严格来讲,我已经超过八个月没有写东西。当然了,这一论断根本不严格,反而充满破绽。过去的八个月我当然并非只字未动,就我公开发布的作品来看——如果在这样一个低贱的自媒体时代,有任何“公开”可言的话——我写了一些速朽的诗,几篇拖沓的散文,和一些不知所云的小说。或许我只是想要傲慢地诊断自己间隔漫长却往往只是一时兴起的书写?那么这仍然只是一次荒谬的、纵欲式的误诊。实际上,绵延的或是清白的写作从来都与我无关。

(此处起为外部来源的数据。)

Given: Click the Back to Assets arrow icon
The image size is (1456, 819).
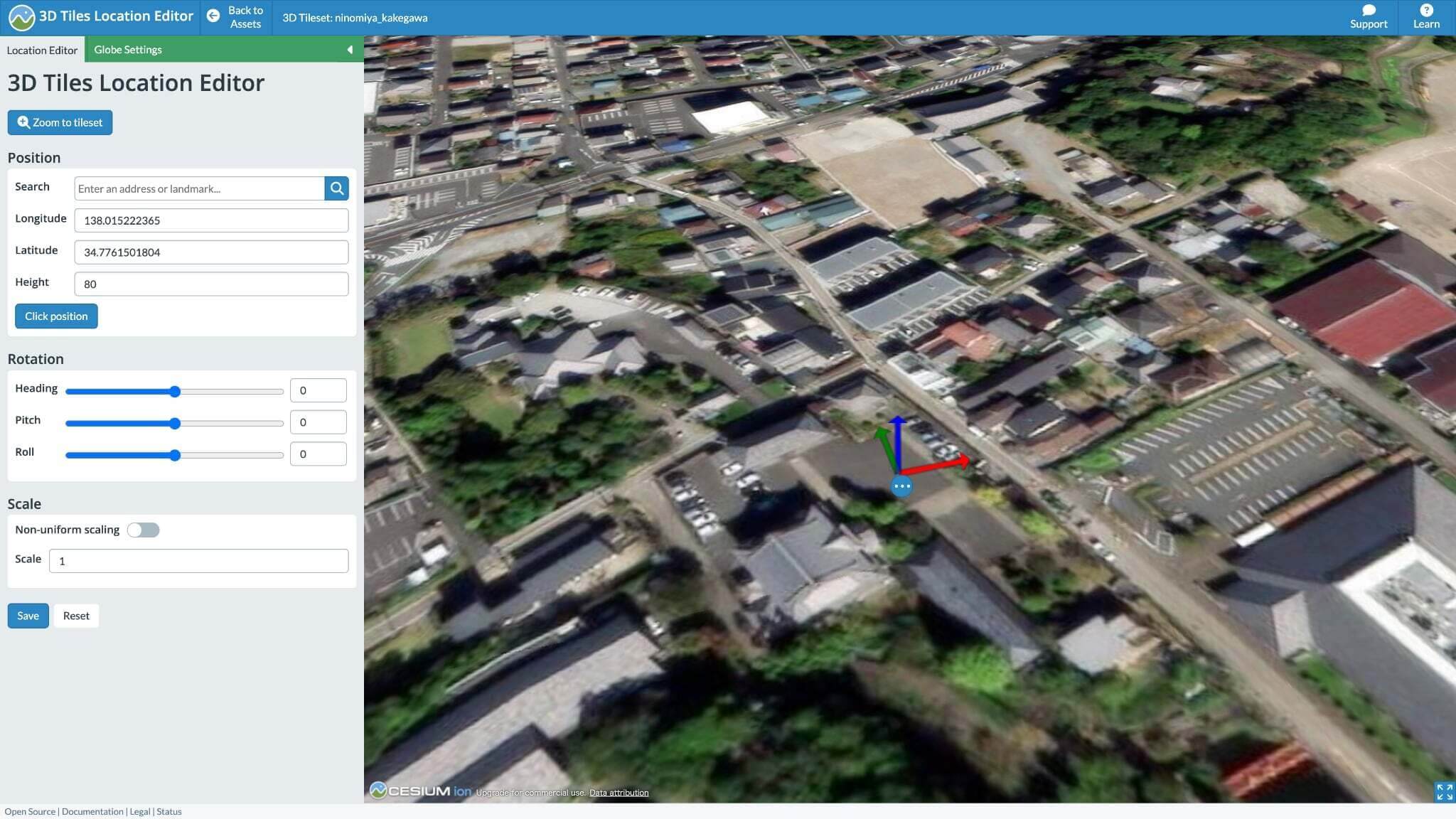Looking at the screenshot, I should click(x=213, y=16).
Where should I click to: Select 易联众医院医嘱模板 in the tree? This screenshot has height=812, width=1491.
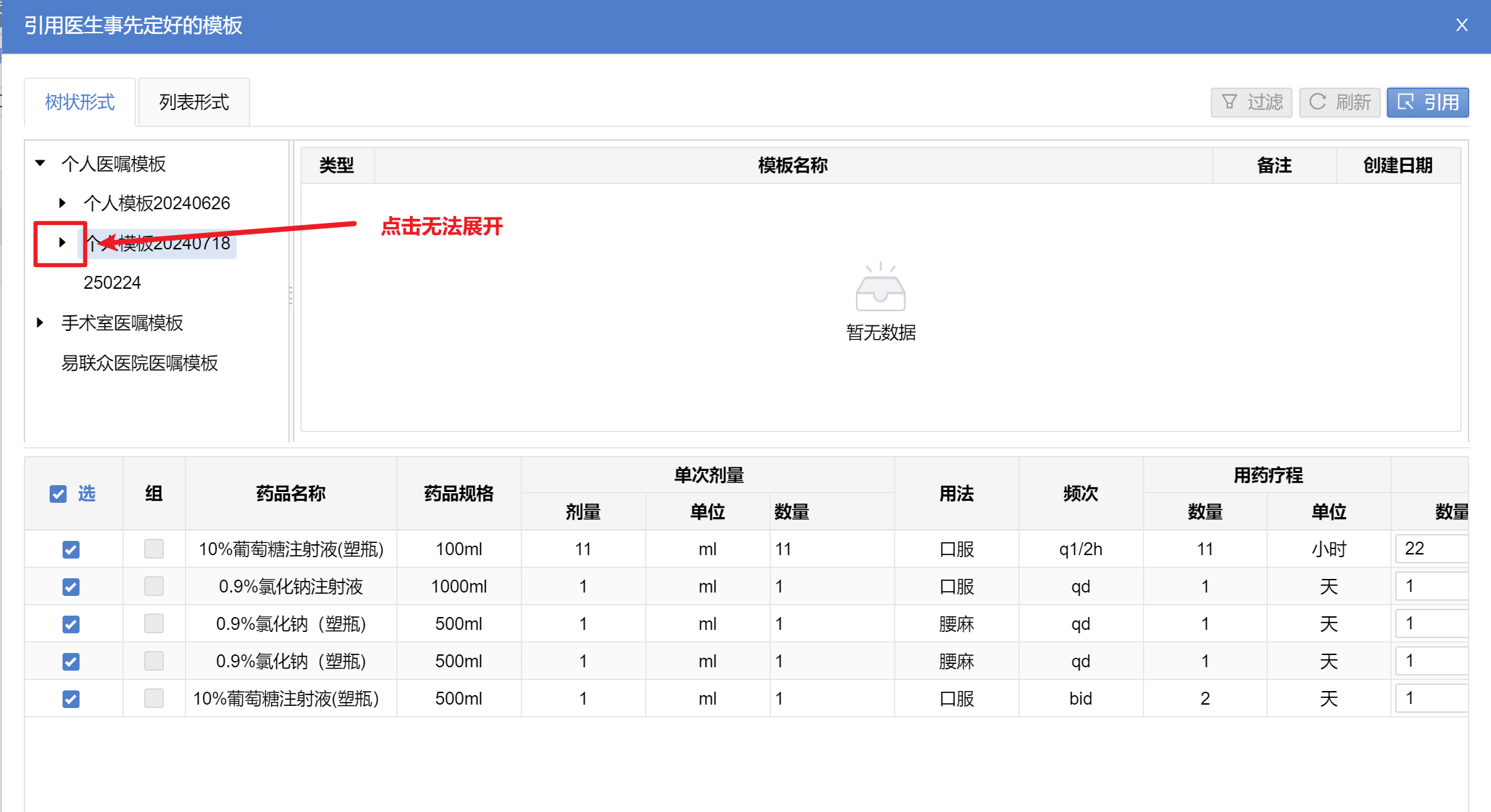(139, 363)
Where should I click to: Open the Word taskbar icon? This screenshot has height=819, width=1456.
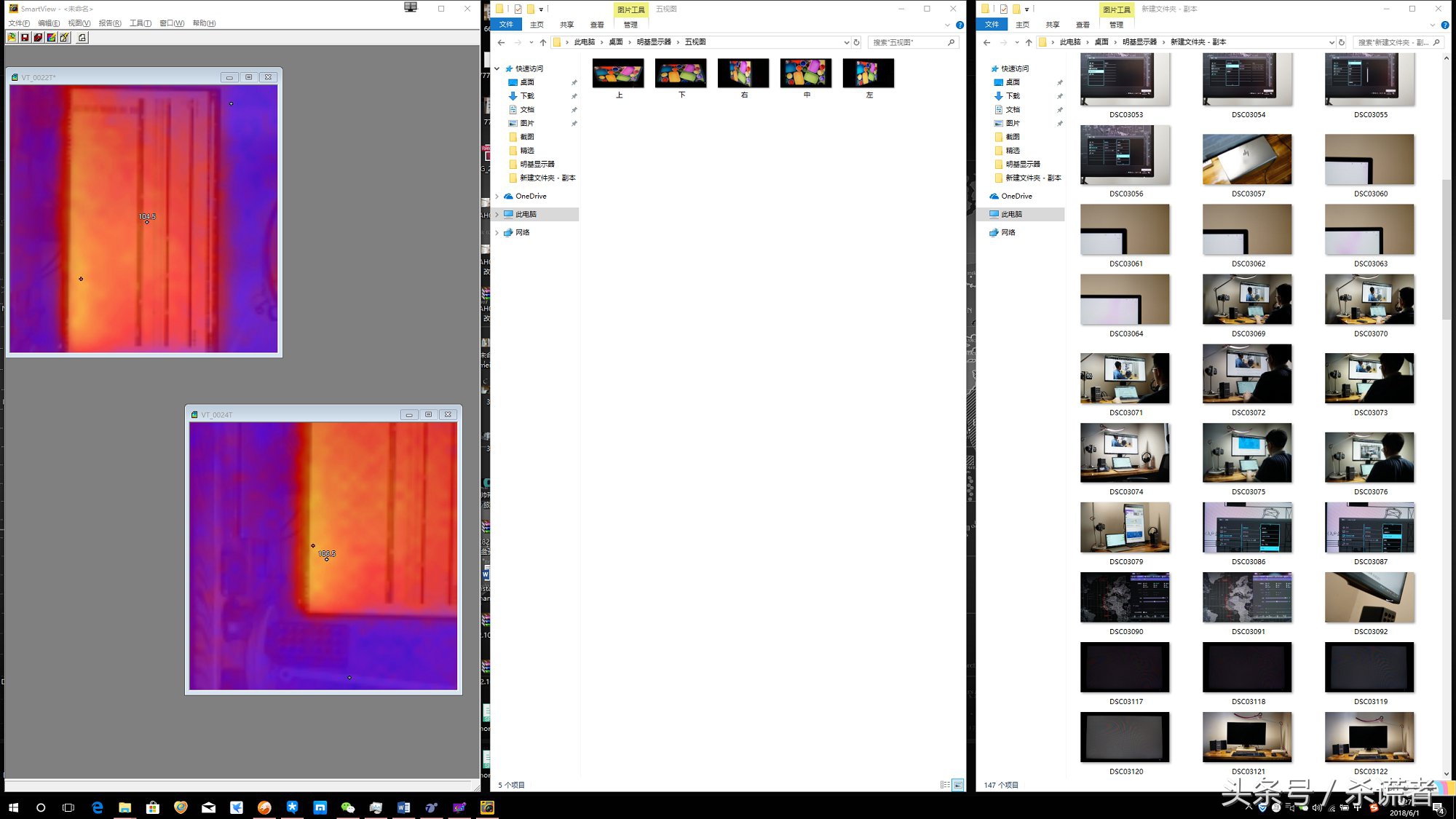[x=403, y=807]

这份病历简直就是我的生命本身。更加令人不齿的是我竟然在运用“写作”这个词:在我的经验中,写作从未发生。
长久以来,我都藏在一段评语的阴影下羞愤难当,即我的写作无非是一种强烈的自我表达,而已。我难以向你表述第一次读到这一评价引起的沮丧,我只知道那之后的几年,我一直在这个“而已”中寻找一种自洽。那时我几乎和现在一样年轻,自认为人生——又一次——走到了某个必须叩关的时刻,可是就当我嘴里衔着车票挤出车站,只看见广场的中心坐着一位鞋匠,他不知疲倦地修补着这个世界上所有的鞋,工作同岔路一样永远没有尽头;我走到他的面前,他扬起和我一模一样的脸,我这才惊恐地发现,我光着脚,脚上却没有热气腾腾的泥土。于是我终于陷入困境,开始醉心于完满。于是写作也开始以一种失焦的面目出现了,它成了一种失去重量但绝非轻盈的物质,一种逼迫我嘲弄一切价值的不可抵达,一间填满了充气玩偶的成人剧场。我开始字斟句酌,即便永远不会去尝试,还是将演绎万物视为使命。

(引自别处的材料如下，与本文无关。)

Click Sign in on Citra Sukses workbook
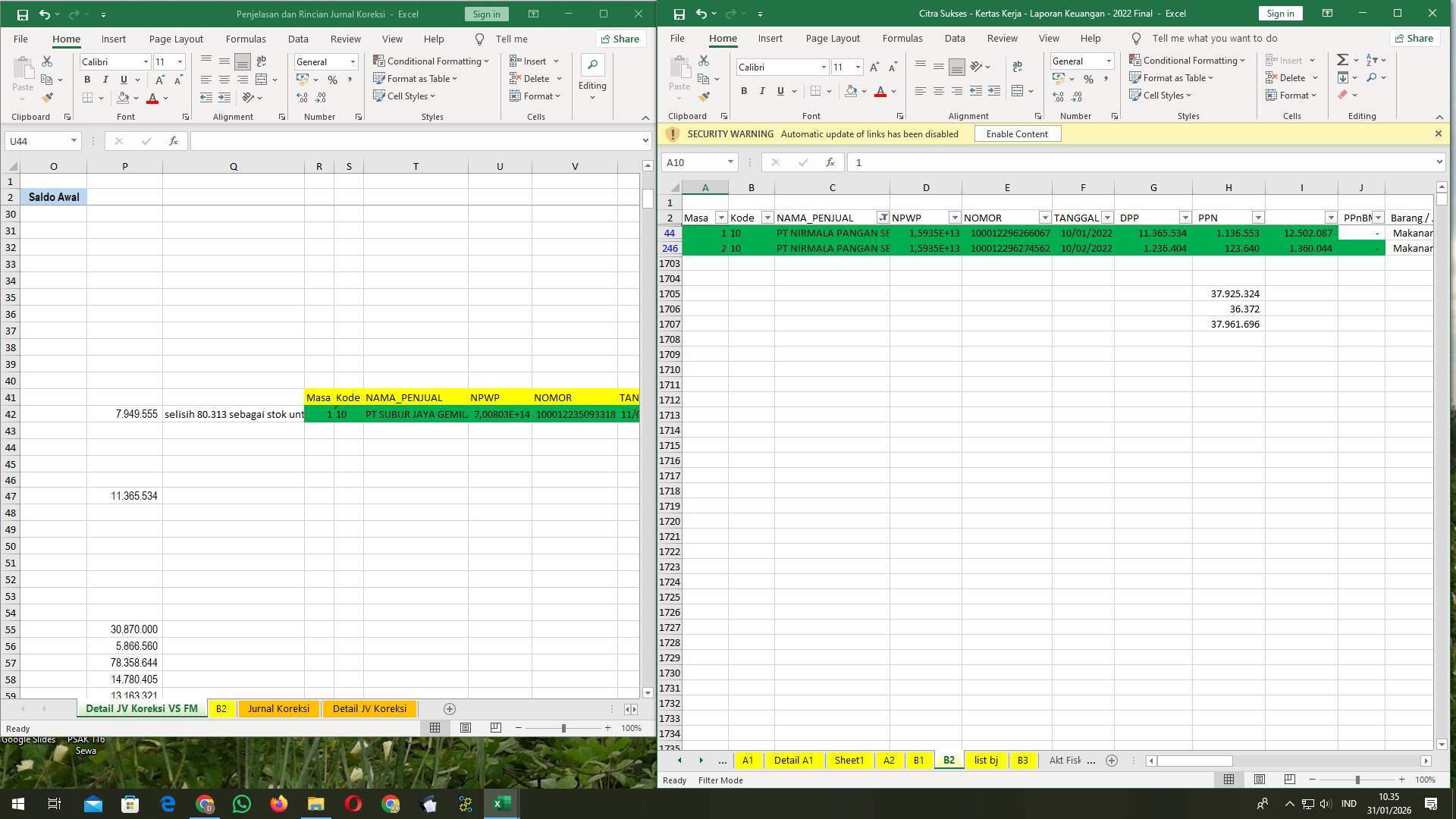1456x819 pixels. pyautogui.click(x=1279, y=13)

可这是丑陋的。我再也无法连贯地写一千字以上的文章,敲击键盘时,周遭的一切都成了镜子。我像是永远地蜗居在牛顿的传记里、写到暗房的那一行。脆黄的句子永远地散佚了下一页,我停在那一束载入史册的光扎进三棱镜的瞬间。读者,是的,读者。我毫无头绪,站在成人剧场的中心说不出话来,同时模拟着几千个观众自慰时的呻吟,我的喉咙就是这么哑的。镜子以破碎的方式生殖。
我是否应当寄望于某种外力来促使这一状况瓦解呢?或者说,我是否正如此寄望着?可是这种外力同我虚构出的完满究竟有什么不同。

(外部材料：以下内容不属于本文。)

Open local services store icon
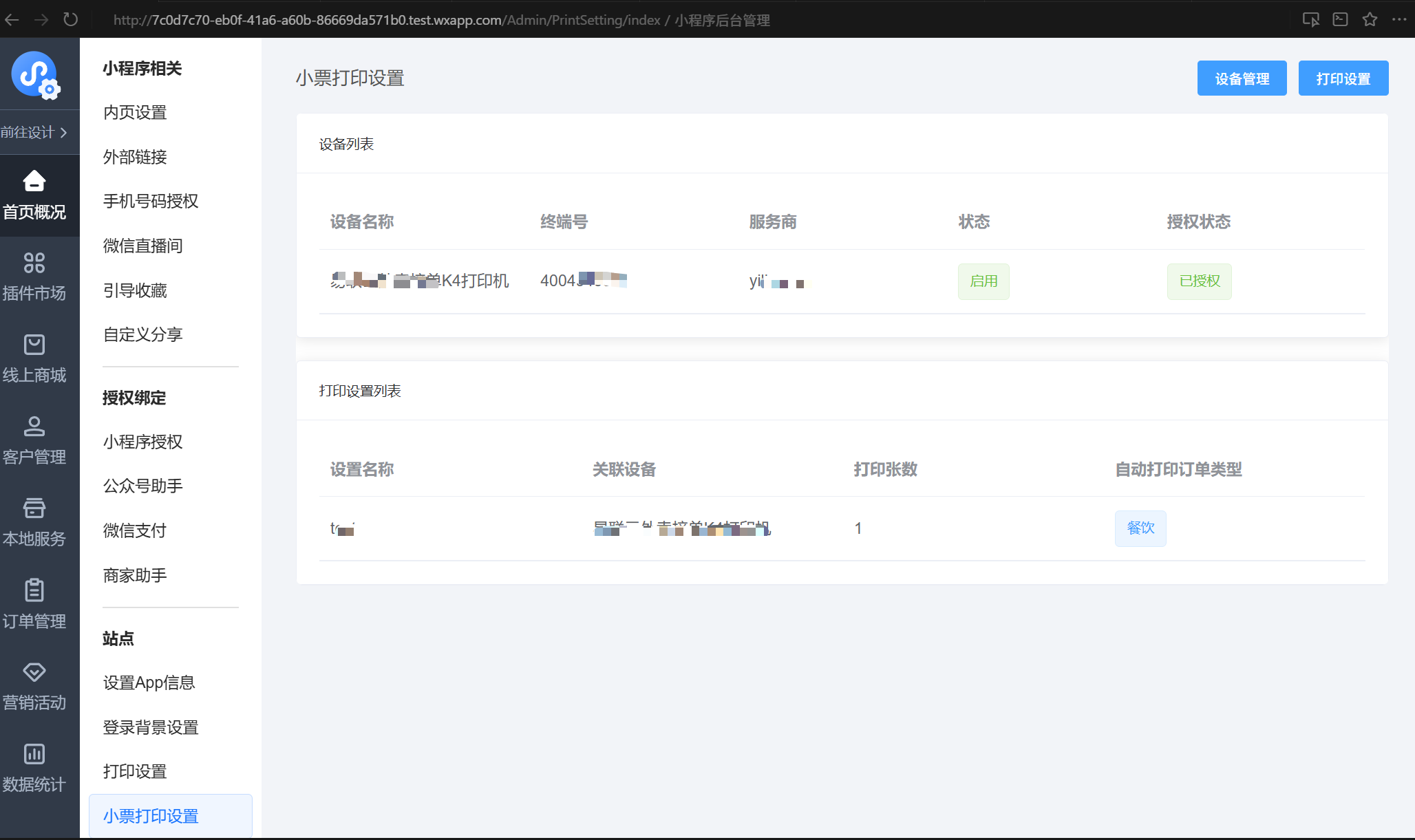This screenshot has width=1415, height=840. (34, 508)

我无数次想到我想到过的死。在某种意义上,于一段时间里的我而言,死与高贵是同一的。死最基本的意义是唯一可以预见的终局,是可以忽视量刑的美丽审判,但是将死视作出口只不过是更令人窒息的、乔装后的偷生。在广州市中心,我见到一处奇异的景点:北京路的地下掘出了古道,唐宋至今的道路一层轧一层,最上层的是玻璃,外面用铁链围起来供路人向下俯瞰;由此可见,世界在下沉纯属胡扯,时间在这里以垂直的面目出现,新青年俯瞰新青年并且重叠,这种象征较之河流温暖得多。对于死亡的倾心可以说是以面目模糊为整体风貌的当代文艺青年唯一温暖的重合区,不远处充满希望的端点就是那道盖着玻璃的折痕。我多次变换语言策略,试着以死为缺口测量自己身处的这一世界:将自己起于“逃避自我”的空虚,解读为对永恒的向往——对记忆的向往,并视之为唯一价值;或是绕开它,将它作为“生”的衍生,蛮横无理地质疑“生”的正当性,从而坦然面对我对于“死”那空虚的无知。我已经意识到,我在意的并非某种外于我的价值了。外于我的价值并不存在。我所作的一切努力,只是将顺水推舟、放任语言自己延宕,理解为一种咬尾蛇式的、向下的漩涡。我以为对面是时间啊,可只是在与回声争辩。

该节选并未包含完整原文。